C’est vrai… Il y a des personnes qui sont venues me voir depuis ma victoire et qui ne me regardaient même pas en début d’année. C’est assez motivant et ça fait plaisir de voir les anglo-saxons derrière moi à longueur de journée alors qu’ils ne me calculaient pas avant, alors que j’avais déjà prouvé beaucoup : plus jeune à me qualifier sur le CT, classé dans le top 10 dès la première année… Ils n’arrivaient pas à accepter qu’un Français ou un Européen puisse faire mieux qu’eux.  Je pense que j’ai gagné beaucoup de respect, même si ce qui m’importe le plus est d’avoir celui des autres surfeurs du Tour. Je me suis toujours bien entendu avec tous, et eux aussi ont toujours été derrière moi depuis le début.

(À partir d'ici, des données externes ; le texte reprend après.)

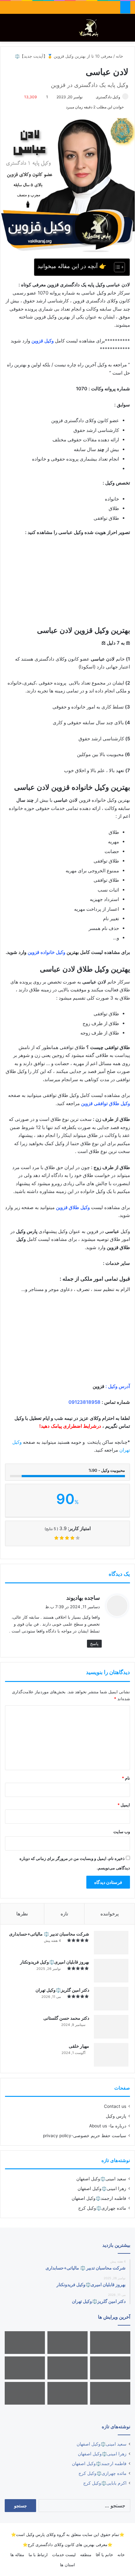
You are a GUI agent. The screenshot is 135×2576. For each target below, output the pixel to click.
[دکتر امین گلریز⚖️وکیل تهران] (111, 1999)
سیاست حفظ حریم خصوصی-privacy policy (84, 2135)
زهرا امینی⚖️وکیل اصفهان (102, 2188)
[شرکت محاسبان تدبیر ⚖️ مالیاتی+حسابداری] (111, 1942)
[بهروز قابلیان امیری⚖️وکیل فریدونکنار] (111, 1970)
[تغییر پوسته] (116, 30)
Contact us (115, 2106)
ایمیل (123, 1804)
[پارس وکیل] (90, 27)
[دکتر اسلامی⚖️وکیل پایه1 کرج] (25, 2393)
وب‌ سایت (121, 1831)
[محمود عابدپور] (25, 2342)
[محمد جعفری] (110, 2367)
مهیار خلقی (79, 2046)
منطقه (85, 2554)
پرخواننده (109, 1914)
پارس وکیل (116, 2116)
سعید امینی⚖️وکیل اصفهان (101, 2178)
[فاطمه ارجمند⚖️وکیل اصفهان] (67, 2367)
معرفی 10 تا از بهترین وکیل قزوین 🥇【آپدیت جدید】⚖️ (63, 56)
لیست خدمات (64, 2554)
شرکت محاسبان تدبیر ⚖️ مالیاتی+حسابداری (49, 1933)
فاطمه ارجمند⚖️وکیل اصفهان (99, 2198)
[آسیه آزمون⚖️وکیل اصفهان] (110, 2393)
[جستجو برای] (127, 30)
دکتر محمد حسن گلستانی (66, 2018)
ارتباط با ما (38, 2554)
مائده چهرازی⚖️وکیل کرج (102, 2208)
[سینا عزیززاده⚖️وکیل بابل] (25, 2367)
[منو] (8, 30)
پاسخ (94, 1643)
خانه (120, 56)
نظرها (22, 1914)
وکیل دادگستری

« ce qui m’importe le plus est d’avoir le respect des autres surfeurs du Tour. »

Tu as gagné le respect des surfeurs après ta victoire, mais aussi un joli chèque. Tu as prévu une escale à Las Vegas pour fêter ça ?

(rires) Non, j’ai bien fêté ça le jour même, j’ai invité tout le North Shore, mes amis, même des gens que je ne connaissais pas, j’ai bien profité… C’est comme ça : je viens à Hawaii depuis tout petit, je gagne ici, la moindre des choses est d’inviter les Hawaiiens et de leur en faire profiter quand on gagne chez eux. Malheureusement tout le monde ne pense pas comme ça. Peu importe l’endroit où je gagnerai, je ferai profiter les locaux, le contraire serait égoïste.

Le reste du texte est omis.